Most days, the tallest waterfall in Indiana is a dry 90-foot sandstone cliff, but like so many things, it wasn't always this way, another expression of a theme I wasn't even looking for when I made the drive down.
In the 1800s, the flow of water was sufficient enough to power a mill at the base of the waterfall. In Thomas Clifton's 1913 history of the region, he described Williamsport Falls this way:
Right in the heart of town, back of the present water works and light plant, within a stone's throw of Main street, this stream tumbles into an abyss fully eighty feet… The falls are hidden within a canyon skirted with native timber, and one knows nothing of its existence until it suddenly bursts into view.
Of course, that's not what we saw.
So how does that happen? How does a waterfall just die?
In this case, it was development along Fall Branch Stream. Water that used to make its way to the ledge and then splash down and flow to the Wabash River was taken and diverted before it had a chance to get there. Woodlands and prairies were converted into mechanized farms and water was pumped into irrigation systems. Given the choice between choking out their waterfall and planting more corn literally anywhere else in the state of Indiana, they chose the former.
A feasibility study conducted by Purdue University offered solutions that could restore Williamsport Falls, but policymakers demurred at the price tag. Given the opportunity to save the waterfall, they decided not to.

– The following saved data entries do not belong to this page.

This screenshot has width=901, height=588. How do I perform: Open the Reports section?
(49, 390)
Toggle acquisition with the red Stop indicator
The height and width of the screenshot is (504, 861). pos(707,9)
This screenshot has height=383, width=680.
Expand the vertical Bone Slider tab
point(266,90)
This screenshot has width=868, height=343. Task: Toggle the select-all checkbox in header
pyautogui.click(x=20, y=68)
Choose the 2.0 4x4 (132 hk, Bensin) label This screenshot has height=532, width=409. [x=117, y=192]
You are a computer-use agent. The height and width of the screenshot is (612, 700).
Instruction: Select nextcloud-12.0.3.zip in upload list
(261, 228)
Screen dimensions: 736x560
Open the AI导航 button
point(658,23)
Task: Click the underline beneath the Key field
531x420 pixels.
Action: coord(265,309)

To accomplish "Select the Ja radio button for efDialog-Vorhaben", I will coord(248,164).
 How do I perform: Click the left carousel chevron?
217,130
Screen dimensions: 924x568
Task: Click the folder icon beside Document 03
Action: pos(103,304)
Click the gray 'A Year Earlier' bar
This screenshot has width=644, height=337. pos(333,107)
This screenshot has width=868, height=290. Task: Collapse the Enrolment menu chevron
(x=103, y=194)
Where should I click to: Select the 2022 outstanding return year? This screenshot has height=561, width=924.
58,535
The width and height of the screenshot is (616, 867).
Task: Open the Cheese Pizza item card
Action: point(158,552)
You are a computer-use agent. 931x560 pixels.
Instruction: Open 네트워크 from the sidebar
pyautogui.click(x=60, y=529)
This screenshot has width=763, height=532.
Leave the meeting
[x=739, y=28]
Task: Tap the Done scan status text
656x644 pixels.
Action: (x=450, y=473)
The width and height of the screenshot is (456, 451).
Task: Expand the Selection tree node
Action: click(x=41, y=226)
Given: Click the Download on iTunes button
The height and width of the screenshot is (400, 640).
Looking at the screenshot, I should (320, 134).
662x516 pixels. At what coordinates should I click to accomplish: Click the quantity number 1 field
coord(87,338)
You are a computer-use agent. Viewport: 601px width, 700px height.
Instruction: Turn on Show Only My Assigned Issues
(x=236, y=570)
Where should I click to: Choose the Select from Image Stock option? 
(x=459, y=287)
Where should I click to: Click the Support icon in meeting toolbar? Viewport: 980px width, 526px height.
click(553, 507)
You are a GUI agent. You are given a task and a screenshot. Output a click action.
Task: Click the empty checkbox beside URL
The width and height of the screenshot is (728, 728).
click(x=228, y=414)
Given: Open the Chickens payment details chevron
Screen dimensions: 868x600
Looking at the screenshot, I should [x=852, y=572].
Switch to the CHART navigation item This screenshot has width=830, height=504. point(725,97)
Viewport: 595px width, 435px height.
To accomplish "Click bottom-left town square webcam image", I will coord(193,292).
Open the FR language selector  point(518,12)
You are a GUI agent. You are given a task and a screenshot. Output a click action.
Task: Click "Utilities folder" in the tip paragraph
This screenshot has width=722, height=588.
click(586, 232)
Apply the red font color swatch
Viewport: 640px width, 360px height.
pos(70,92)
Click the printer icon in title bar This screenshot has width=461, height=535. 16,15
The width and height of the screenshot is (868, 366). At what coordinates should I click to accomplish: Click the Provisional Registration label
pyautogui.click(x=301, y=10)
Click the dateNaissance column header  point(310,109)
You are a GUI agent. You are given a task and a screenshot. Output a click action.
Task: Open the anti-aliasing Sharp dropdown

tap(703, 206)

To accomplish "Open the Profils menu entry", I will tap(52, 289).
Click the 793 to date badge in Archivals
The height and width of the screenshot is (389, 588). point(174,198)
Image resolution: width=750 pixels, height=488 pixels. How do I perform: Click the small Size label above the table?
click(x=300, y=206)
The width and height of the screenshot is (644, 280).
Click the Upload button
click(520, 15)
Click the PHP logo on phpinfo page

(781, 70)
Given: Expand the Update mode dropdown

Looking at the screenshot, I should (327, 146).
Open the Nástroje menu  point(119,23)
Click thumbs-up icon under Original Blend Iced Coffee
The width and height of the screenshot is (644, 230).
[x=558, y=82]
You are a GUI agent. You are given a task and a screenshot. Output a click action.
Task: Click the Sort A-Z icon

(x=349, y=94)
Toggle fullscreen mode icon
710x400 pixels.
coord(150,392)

It's another of Indiana's catastrophic ecological failures, a stain in a long line of them when it comes to the state's shameful record on water management. After all, Indiana eviscerated its most consequential wetland and fully drained its largest lake. Why wouldn't it wipe out it's tallest waterfall too?
I'd tell you that the Falls are worth the visit if you're ever in Williamsport, but then, without the Falls, I'm not sure there's any reason to go there.
The Tripadvisor reviews of Williamsport Falls are not awesome. It's ranked second out of two things to do in Williamsport. There is no number one.